Meer dan 6,3 miljoen beoordelingen en recensies Organiseer de boeken die je wilt lezen of gelezen hebt Het laatste boekennieuws Word gratis lid
×
Lezersrecensie

Een imponerend koor van jammerklachten

Nico van der Sijde 13 februari 2016
Ik kende Svetlana Alexijevitsj alleen omdat ze al jaren favoriet is voor de Nobelprijs, maar toen ze die won trok ik toch eens de impuls-aankoop "Het einde van de rode mens" uit de kast. Dat leverde een werkelijk overdonderende leeservaring op: ik werd totaal weggeblazen, meegezogen, overrompeld en door elkaar geschud. Alexijevitsj is een der zeer weinigen die de Nobelprijs voor Literatuur wint met non-fictie: ook dit boek bestaat uit niet-verzonnen levensverhalen van tientallen burgers uit de voormalige Sovjet-Unie. Maar dat levert proza op dat in pracht, intensiteit en dramatiek niet onderdoet voor Dostojevsky, Shakespeare en de schrijvers van Griekse tragedies. Al die verhalen zijn op zichzelf al bijna niet te geloven zo overrompelend, en naast elkaar gezet leiden ze tot een niet te bevatten meerstemmige en contrastrijke koorzang vol trauma en gefnuikt verlangen. Ik heb geen idee hoe Alexijevitsj in staat is om aan zo vele mensen zulke intense verhalen te ontlokken, en ook niet hoe het haar lukt om uit die vele gesprekken zo'n briljant en imponerend boek te componeren. Maar op de een of andere manier krijgt ze dat dus wel voor elkaar, en daar mag de lezer dankbaar voor zijn. Ik ben dat in elk geval wel.

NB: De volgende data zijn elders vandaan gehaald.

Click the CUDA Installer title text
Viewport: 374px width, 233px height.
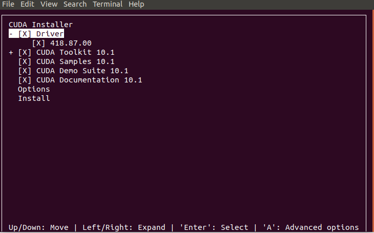point(41,25)

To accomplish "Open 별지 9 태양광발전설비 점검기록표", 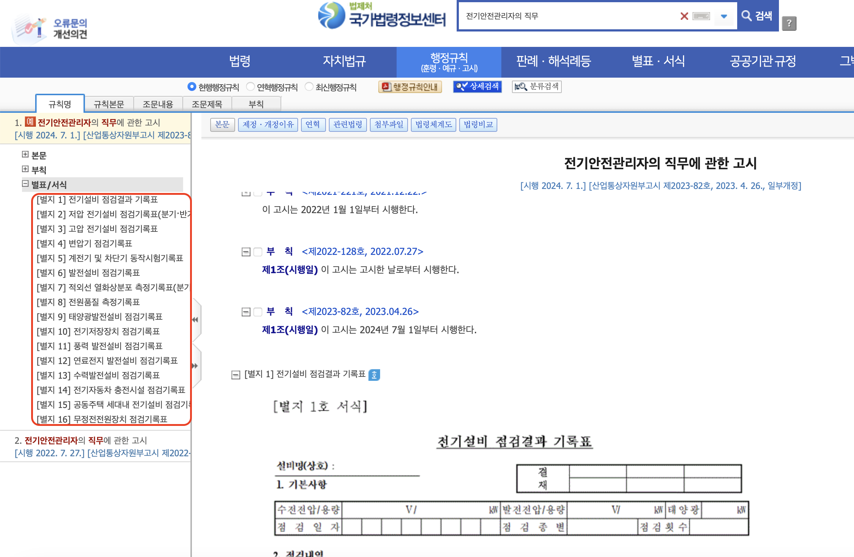I will (100, 316).
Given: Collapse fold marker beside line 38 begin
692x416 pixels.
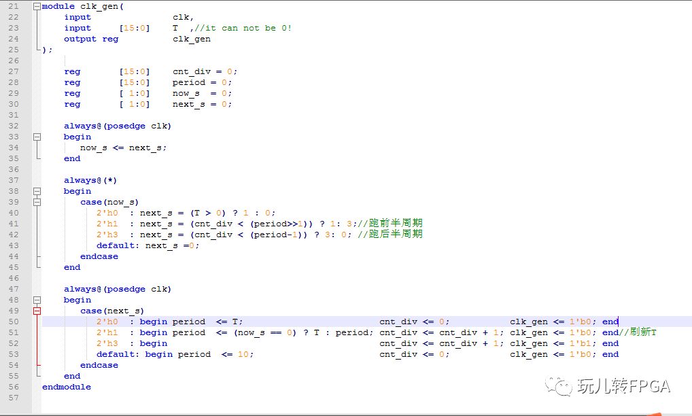Looking at the screenshot, I should [x=37, y=192].
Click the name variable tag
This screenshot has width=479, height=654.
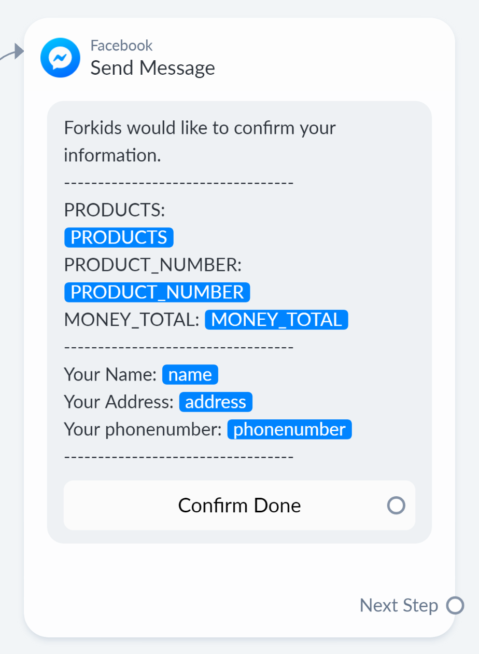coord(190,374)
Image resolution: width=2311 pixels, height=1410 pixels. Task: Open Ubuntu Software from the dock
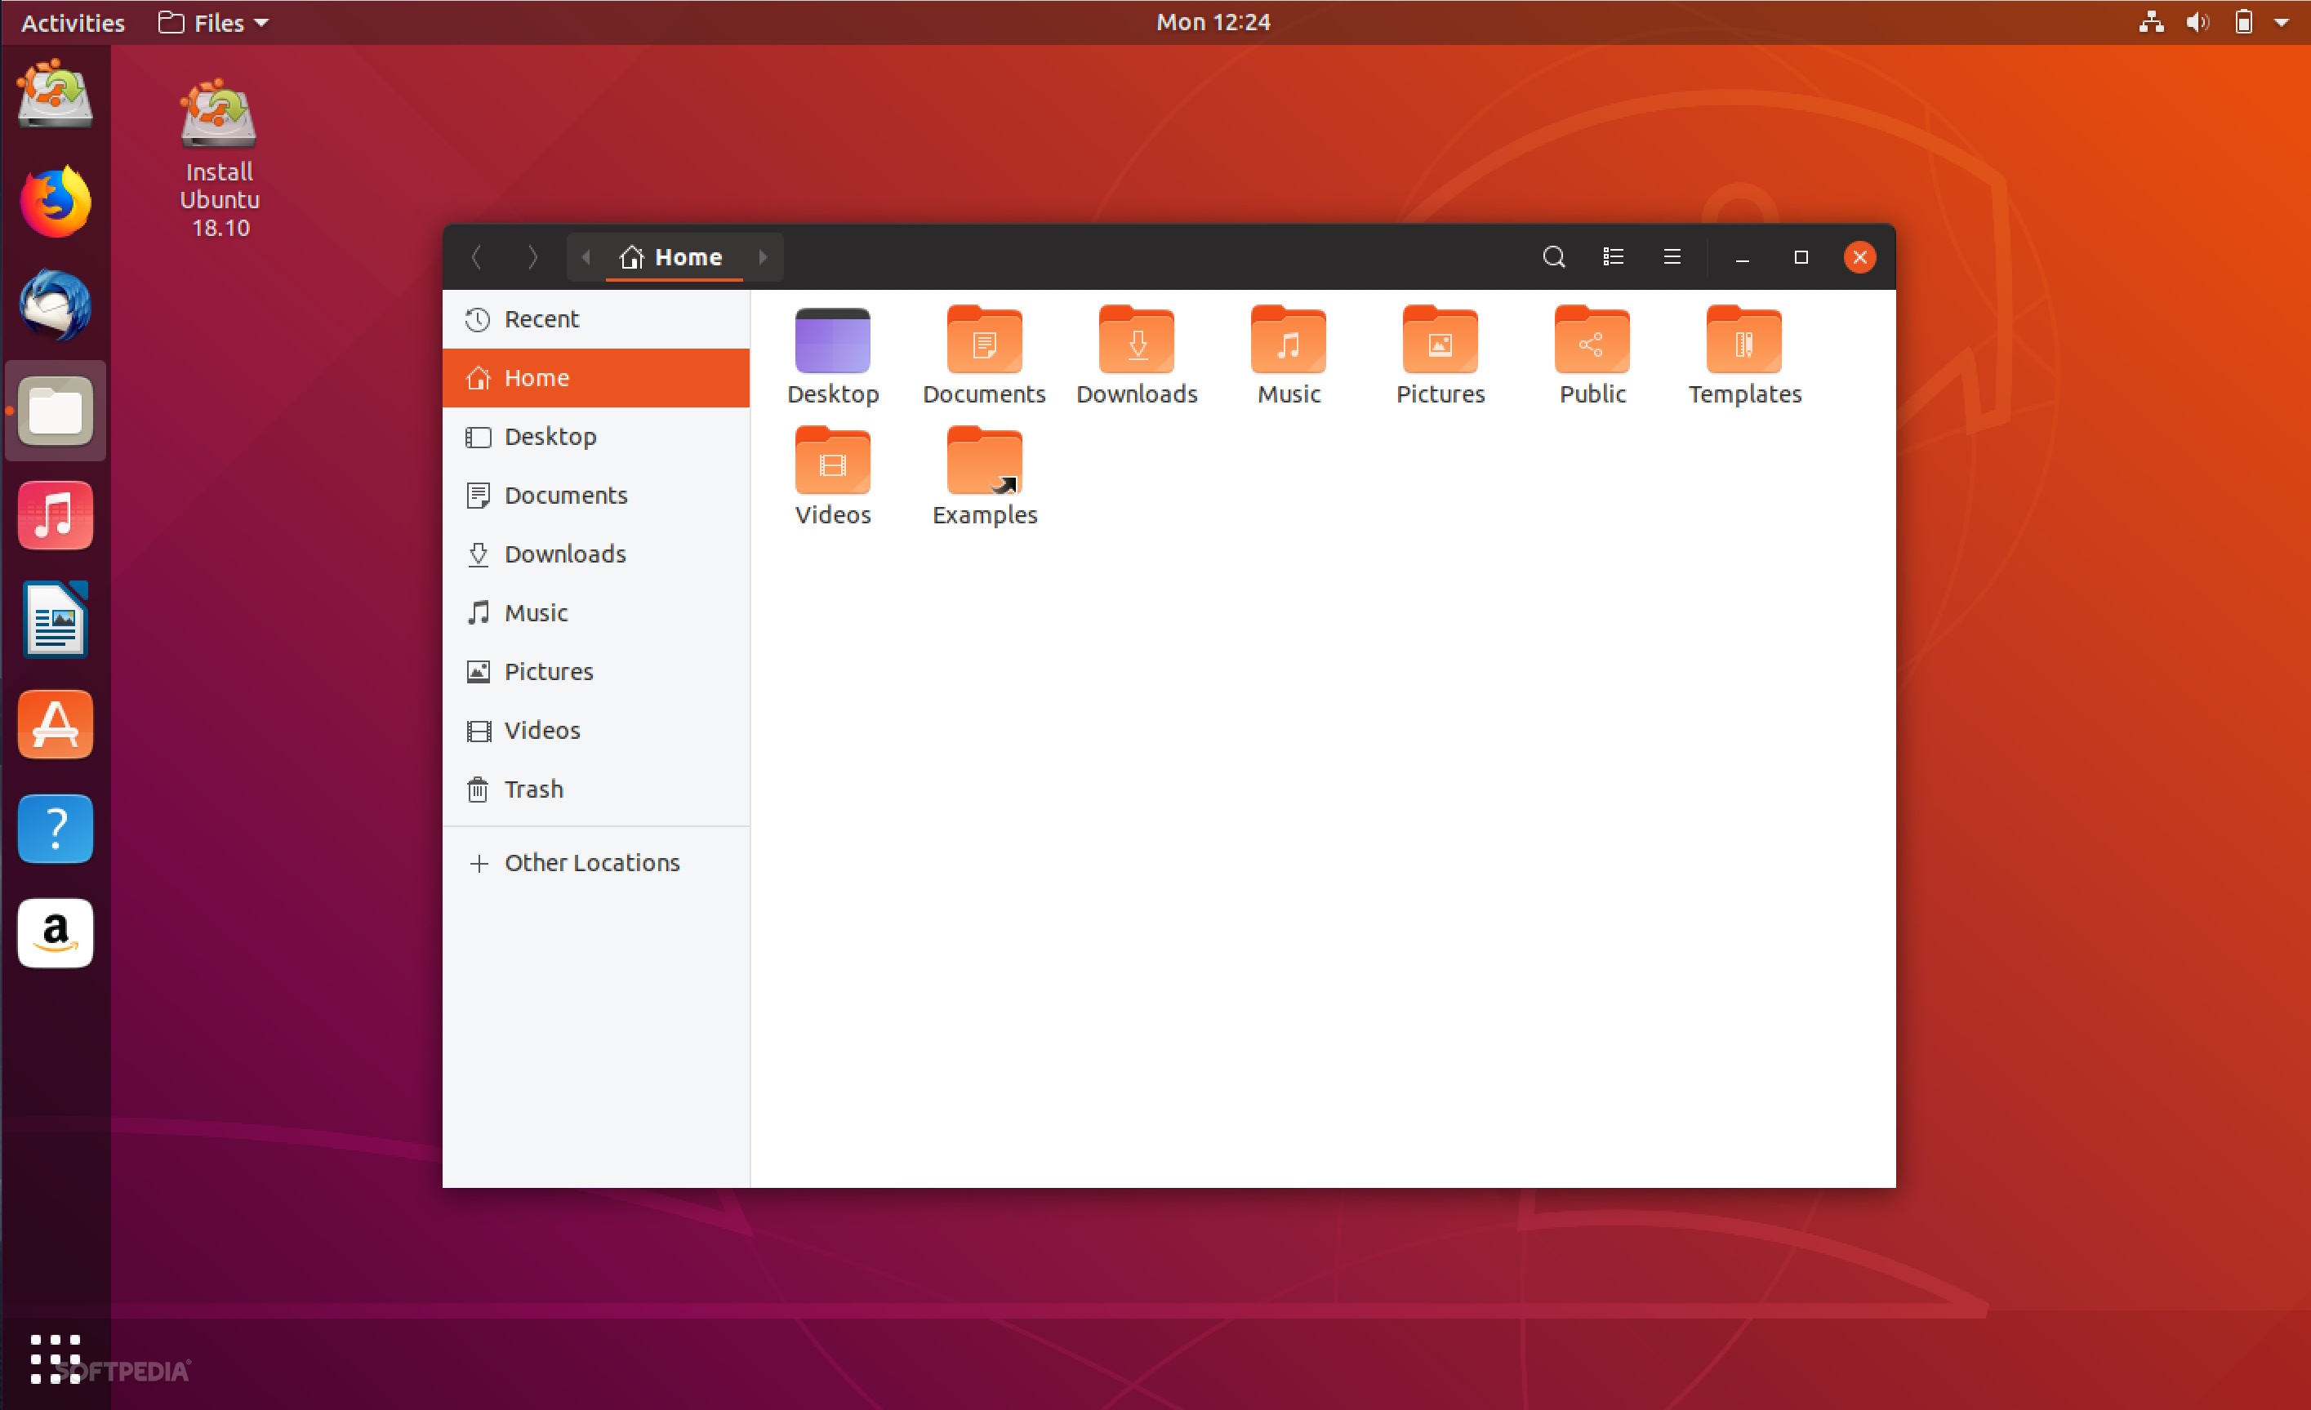(54, 723)
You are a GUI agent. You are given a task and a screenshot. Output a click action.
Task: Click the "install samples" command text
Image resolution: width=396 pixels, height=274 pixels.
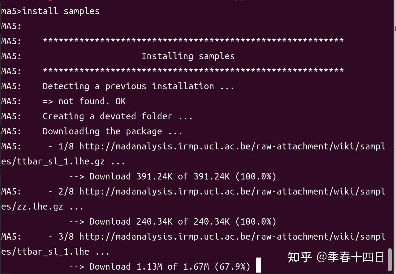pyautogui.click(x=61, y=11)
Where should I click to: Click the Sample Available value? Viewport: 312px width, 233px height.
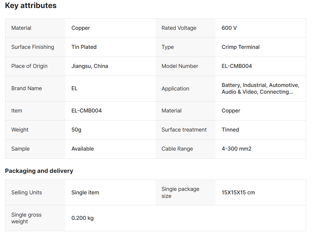click(83, 149)
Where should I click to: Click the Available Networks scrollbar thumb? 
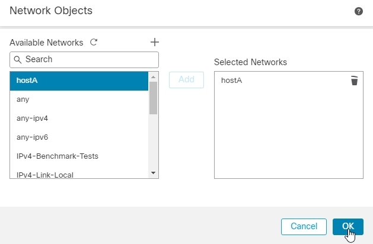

Alle geinterviewden in dit boek vertellen over een levensloop die zo verbijsterend, tragisch, absurd en traumatiserend is dat je als lezer je ogen niet gelooft. Alexijevitsj tekent dat allemaal op, zonder oordeel, zonder verklaring, zonder duiding. Ze intervenieert ook nauwelijks, maar laat de mensen aan het woord in eindeloze en gepassioneerde monologen. Daarmee laat ze de bizarre raadsels die haar voorgeschoteld worden intact, en daarmee dwingt ze ook de lezer om zich voluit in deze bizarre raadsels te verdiepen. Die lezer volgt dan met stijgend ongeloof de vele op zichzelf al absurde, onbegrijpelijk veelkantige, en ook nog eens onderling contrasterende levens: van oude Sovjet-burgers die in Stalin bleven geloven ondanks dat ze zelf diverse terreuracties maar nauwelijks overleefden; van mensen vol haat tegen Gorbatsjov omdat zijn perestrojka hen alle illusies over het communisme ontnam; van mensen die zich snikkend van weemoed herinneren hoeveel hoop de perestrojka hen bood op nieuwe utopische tijden en die tegelijk vol woede zijn omdat die perestrojka uitmondde in leeg en voos kapitalisme; van mensen die vol provocerende woede dat kapitalisme omarmen; van beulen en slachtoffers en van mensen die beul en slachtoffer tegelijk zijn; enzovoort enzovoort. Je leeft mee met een stokoude Russische maarschalk die zichzelf van het leven berooft omdat het ideaal van het communisme teloor is gegaan. Maar ook met een Russische schoonheid die man en drie kinderen in de steek laat omdat ze trouwen wil met een veroordeelde moordenaar. En ook met die moordenaar zelf, die verbaasd is over het onbeheersbare beest in hemzelf. Ook het verhaal van de in de steek gelaten echtgenoot wordt overigens opgetekend, evenals het vreemde geluk dat hij, ook nu hij verlaten is, nog steeds voelt.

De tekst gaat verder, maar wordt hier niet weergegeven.